How easy you consider it to be depends on how 'handy' you are and what tools you have available. To do the job properly you would need a soldering iron.
I rebuilt/reshelled a wrecked mini 2 (for the purposes of this thread its the same drone) and found it easy.

I have seen some suggest that one could literally replace just the motor, I wouldn't like to try that, there's probably VERY little slack in the wiring at the motor and soldering would, I think, be difficult. If it's a front arm then you are also working/soldering near the wiring for the antennae.
Personally I would replace the arm and motor and do the soldering at the ESC board.

Could it be the ESC board, possibly, but I wouldn't fancy trying to replace a chip, I'd replace the entire board.
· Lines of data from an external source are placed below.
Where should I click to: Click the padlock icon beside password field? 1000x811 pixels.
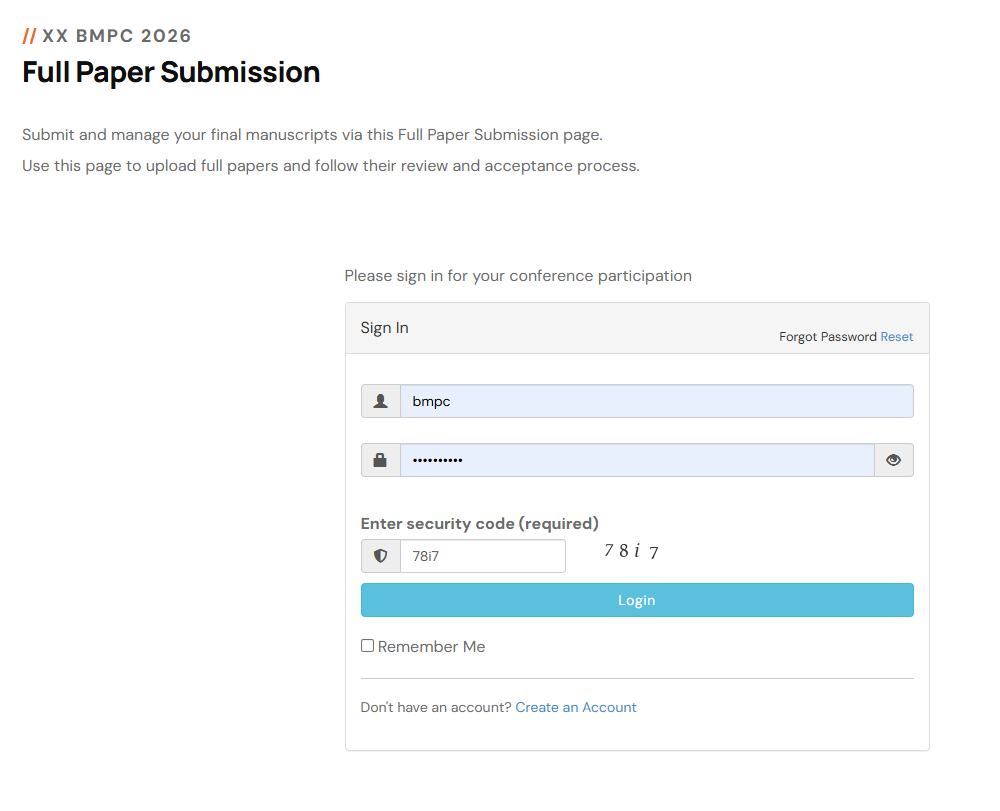(x=380, y=460)
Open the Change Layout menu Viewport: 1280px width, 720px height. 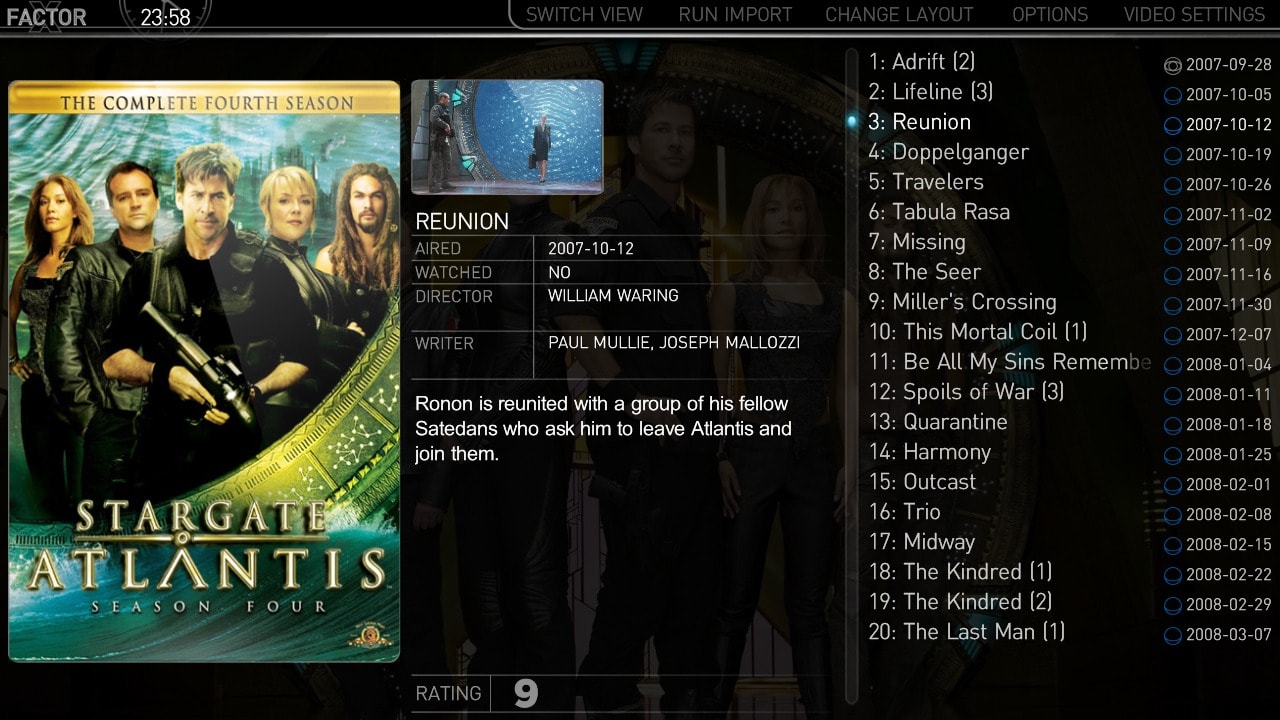[898, 15]
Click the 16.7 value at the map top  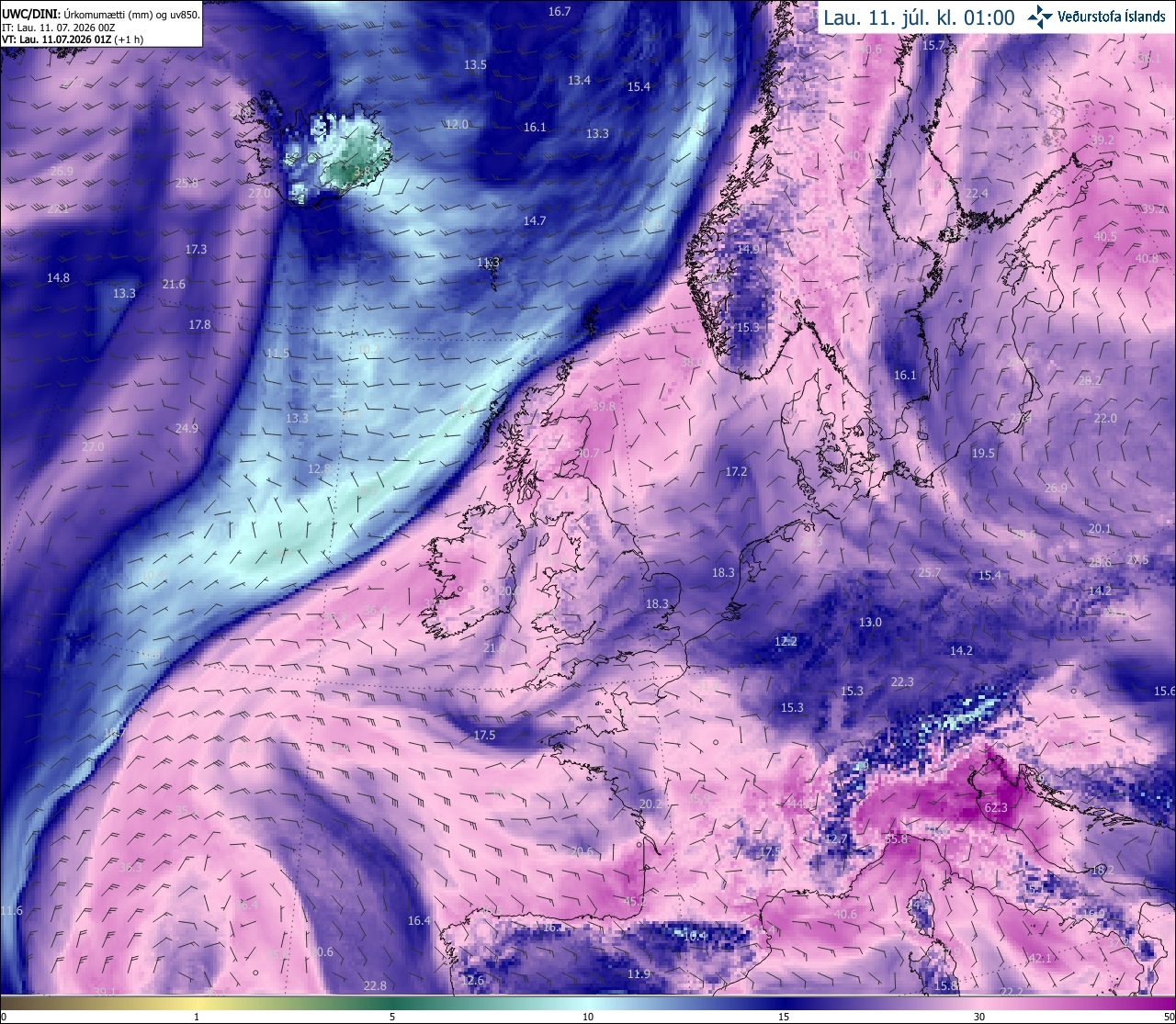tap(560, 12)
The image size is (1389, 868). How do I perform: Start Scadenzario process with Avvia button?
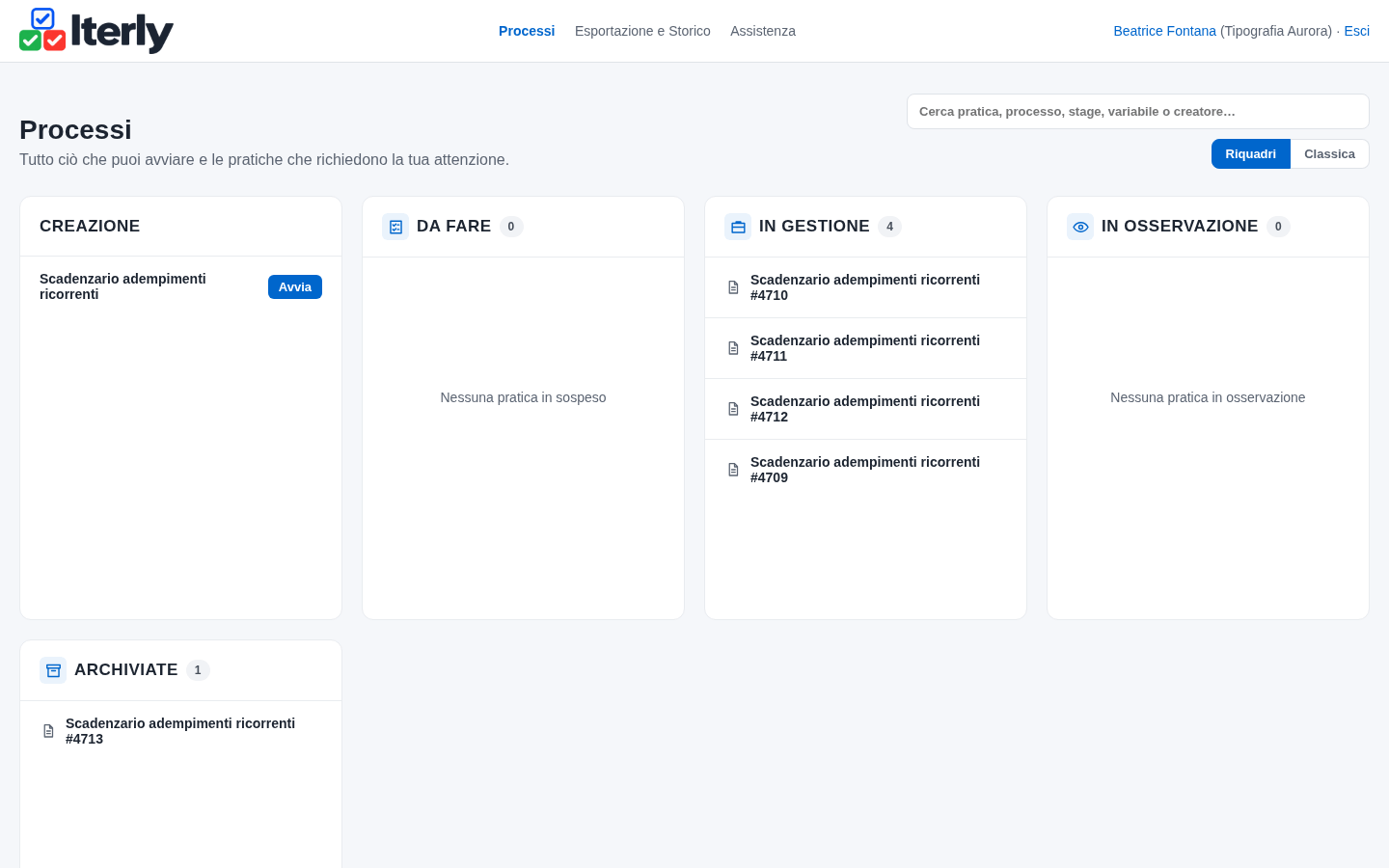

The problem is that DJI do not sell parts to the public so you are going to be buying either second hand parts or pattern parts and hoping they are good and that you are replacing the actual damaged component. If you think the motor is stiff I'd replace it.

Also check the shell closely for cracks or loose arms especially around the rear arms, the rear pivots butt mount onto the middle shell and are clamped to the shell by 3 screws, those screws can pull out and or the shell crack around them, either would IMO scrap the middle shell.

Watch multiple dismantling/teardown youtubes, some are better than others.
If the motor is a front motor and assuming you replace the arm and motor, set the arm to the tipping point between spring-open and spring-shut when you are trying to remove and refit the arm's pivot, it takes the pressure off the pair and the pivot comes out and goes back in easily.

If you not going to fit a replacement front arm immediately I would twist the pivot so that it springs to either the open position or the closed position and takes the pressure off the internal spring.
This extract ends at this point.